* **INSTRUCTION A**:
Answer these questions using the excerpt on OpenTag below.
(i) As of which version does the OpenTag RTOS employ an exokernel architecture?
(ii) What is the minimum scheduling frequency, or kernel resolution, that an OpenTag implementation must have?
(iii) What does OpenTag's external API use for data wrapping?

* **EXCERPT**:
════════════════════

OpenTag implements DASH7 Mode 2, which specifies a monolithic system encompassing OSI layers 1-6 and part of 7 as well as the application layer. OpenTag is designed to be light and compact as it is targeted to run on resource-constrained microcontrollers. As a monolithic system, OpenTag does not implement different layers of the OSI model in a way that will enable them to be deployed on systems that differ from the typical, and nearly universal, MCU+RF transceiver architecture, utilized by WSN and M2M nodes.^[1] However, the OpenTag RTOS employs an exokernel architecture (as of version 0.4), so it doesn't at all feature a monolithic kernel. Applications developed for OpenTag may safely reference the library or directly access the hardware, as fits the exokernel design model.

• Lightweight pre-emptive multitasking exokernel RTOS
• Most kernels use fixed priority tasks
• Complete DASH7 Mode 2 protocol stack
  • Remote Wakeup
  • Native query protocol
  • UDP & SCTP adaptation layers
• Wear-leveling, Flash-based lightweight filesystem (Veelite)
• Internal C-based API
• External NDEF-based messaging API, for client-server interaction

OpenTag implements a multitasking real-time kernel designed specifically to implement DASH7. User tasks can be managed by the kernel, and they can pre-empt the kernel, although they must be allocated at compile-time. The scheduling frequency, or kernel resolution, is implementation-dependent, but it must be at least 1024 Hz, and it must be an integer multiple of 1024 Hz.^[2]

Kernel events use callbacks to invoke custom application code, which are called "applets." Extensive templating is used to provide callback functionality that is efficient for embedded environments. Thus callbacks in OpenTag may be dynamic (assigned during runtime), or they may be static, which requires assignment at compile-time but reduces overhead. As OpenTag implements an exokernel, user tasks may be managed entirely by the kernel, they may be managed partly by the kernel and partly by external events, or they may be managed entirely by external events. Communication between tasks and the kernel is accomplished through an API of system calls and a message pipe interface.^[3]

OpenTag's external API uses a simplified client-server model ^[4] and NDEF for data wrapping. The NDEF wrapper is particularly used for wireline communication between client and server, where the client is typically a human-interface device and the server is the OpenTag SoC. The internal API is exposed in a 1:1 manner with the external API, allowing the client to act much like an external process of the OpenTag kernel.

════════════════════

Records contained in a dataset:
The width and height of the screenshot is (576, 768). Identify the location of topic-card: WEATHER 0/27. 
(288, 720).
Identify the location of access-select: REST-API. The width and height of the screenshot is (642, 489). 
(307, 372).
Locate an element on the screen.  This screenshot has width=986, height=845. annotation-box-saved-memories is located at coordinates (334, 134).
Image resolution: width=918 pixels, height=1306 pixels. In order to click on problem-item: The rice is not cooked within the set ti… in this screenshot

════════════════════

* **INSTRUCTION B**:
Print character for character the records from their first line through the line containing "Locate an element", with both ends included.

* **EXERCISE RESULT A**:
(i) Version 0.4.
(ii) At least 1024 Hz, and it must be an integer multiple of 1024 Hz.
(iii) NDEF.

* **EXERCISE RESULT B**:
The width and height of the screenshot is (576, 768). Identify the location of topic-card: WEATHER 0/27. 
(288, 720).
Identify the location of access-select: REST-API. The width and height of the screenshot is (642, 489). 
(307, 372).
Locate an element on the screen.  This screenshot has width=986, height=845. annotation-box-saved-memories is located at coordinates (334, 134).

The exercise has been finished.